Jakarta — Ketegangan geopolitik antara negara-negara adidaya kembali mengemuka, dan Indonesia muncul sebagai salah satu negara kunci dalam percaturan global. Diapit kepentingan Amerika Serikat dan China, peran Indonesia dalam geopolitik kini makin strategis, baik secara ekonomi maupun militer.
Pertemuan antara Menteri Luar Negeri RI Sugiono dan Menteri Luar Negeri AS Marco Rubio di Washington, serta dialog 2+2 antara Indonesia dan China, memperlihatkan upaya kedua kekuatan global untuk mempererat kerja sama dengan Indonesia.
Sementara AS menekankan kerja sama pertahanan dan kebebasan navigasi di Laut China Selatan, China menyoroti penguatan kerja sama maritim dan kontrol senjata. Kedua langkah tersebut mencerminkan besarnya pengaruh Indonesia di kawasan Indo-Pasifik.
Indonesia juga tengah menjajaki pembelian besar-besaran alat utama sistem persenjataan (alutsista) dari Amerika Serikat, seperti jet tempur F-15EX, untuk memodernisasi sistem pertahanannya. Di sisi lain, hubungan pertahanan dengan Rusia dan kerja sama keamanan dengan Tiongkok juga terus dijajaki.
Namun, pemerintah Indonesia dengan tegas menepis laporan soal kemungkinan pembangunan pangkalan militer asing, seperti yang sempat disebutkan dalam laporan Janes tentang Rusia di Papua. Pernyataan ini mempertegas komitmen Indonesia pada kebijakan luar negeri bebas aktif.
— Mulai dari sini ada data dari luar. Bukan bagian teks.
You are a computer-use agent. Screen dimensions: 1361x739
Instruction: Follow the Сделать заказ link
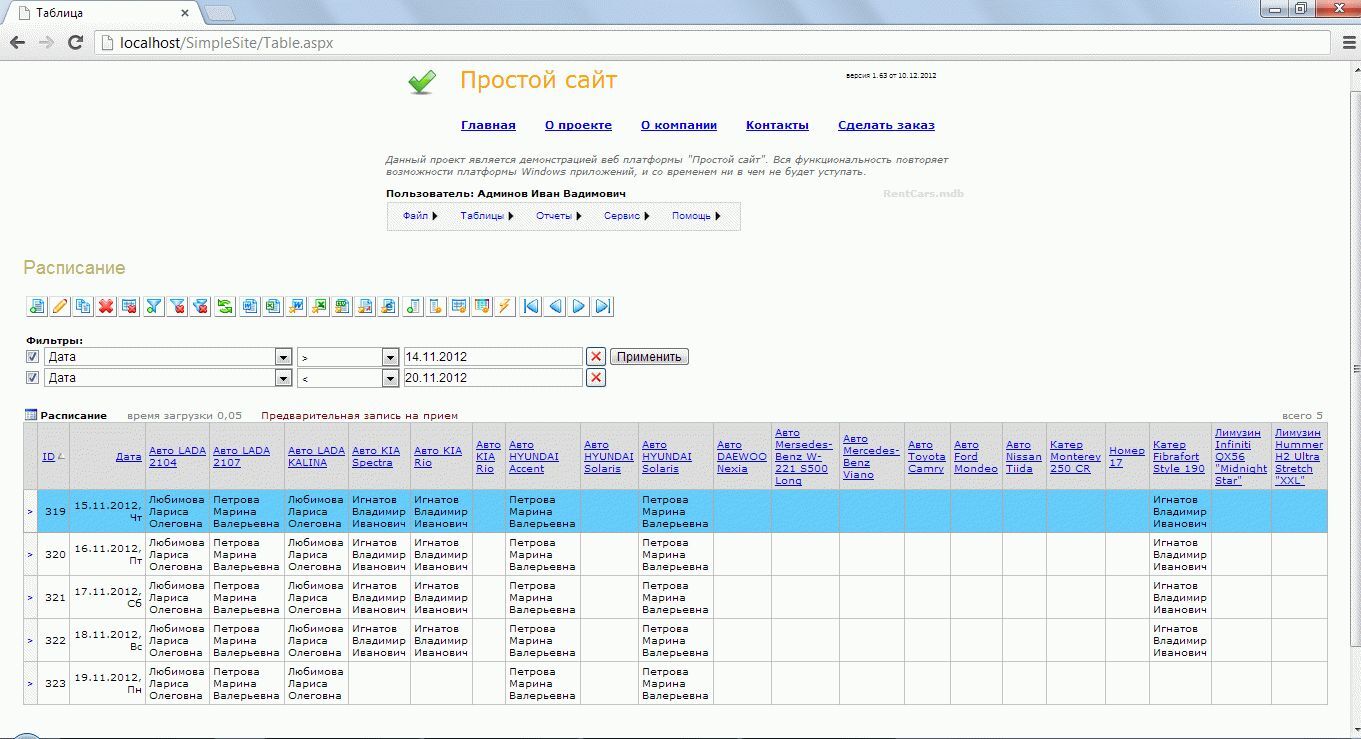(x=886, y=125)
Menurut analis pertahanan Fitriani Bintang Timur, pendekatan “bersahabat dengan semua” yang dijalankan Presiden Prabowo menunjukkan keberhasilan Indonesia dalam menjaga keseimbangan tanpa menjadi alat satu kekuatan besar.
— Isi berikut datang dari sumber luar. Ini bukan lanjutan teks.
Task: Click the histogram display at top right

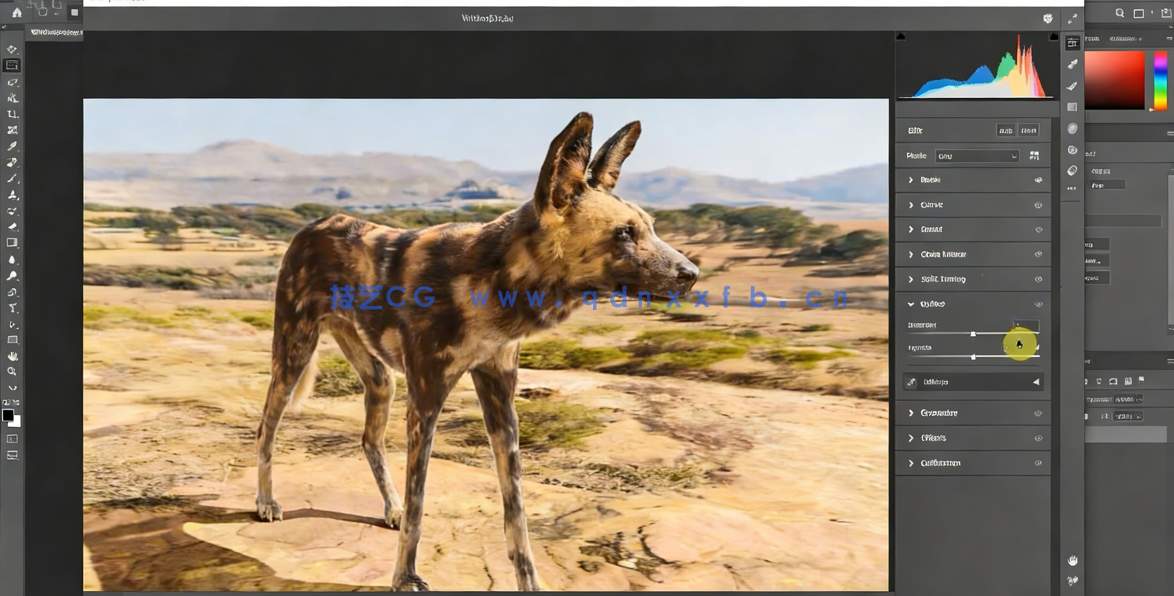Action: click(973, 65)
“Indonesia berupaya memainkan kekuatan besar untuk mendapatkan keuntungan strategis — namun harus tetap cermat agar tidak menimbulkan dampak balik,” ujarnya.
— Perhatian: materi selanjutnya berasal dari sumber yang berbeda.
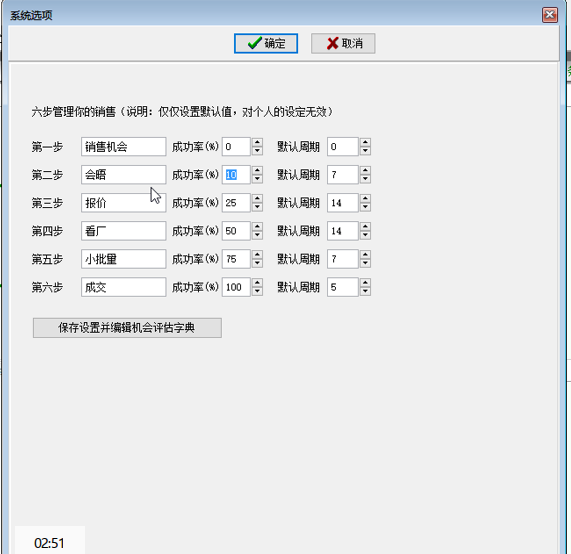Click 保存设置并编辑机会评估字典 button

point(127,328)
Dengan ketegangan regional yang terus meningkat dan aktor-aktor global terus merapat, peran Indonesia dalam geopolitik dunia kini tidak bisa dipandang sebelah mata. Dalam posisi ini, kehati-hatian, konsistensi prinsip, dan diplomasi aktif akan menjadi kunci utama menjaga stabilitas nasional dan regional.